GOAL OF THE EXERCISE: Reproduce each line of the data exactly as it is.

DATA:

===

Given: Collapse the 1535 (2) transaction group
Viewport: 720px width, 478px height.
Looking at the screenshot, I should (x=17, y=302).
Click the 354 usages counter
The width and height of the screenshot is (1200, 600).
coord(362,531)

===

WRITTEN RESPONSE:
Given: Collapse the 1535 (2) transaction group
Viewport: 720px width, 478px height.
Looking at the screenshot, I should (x=17, y=302).
Click the 354 usages counter
The width and height of the screenshot is (1200, 600).
coord(362,531)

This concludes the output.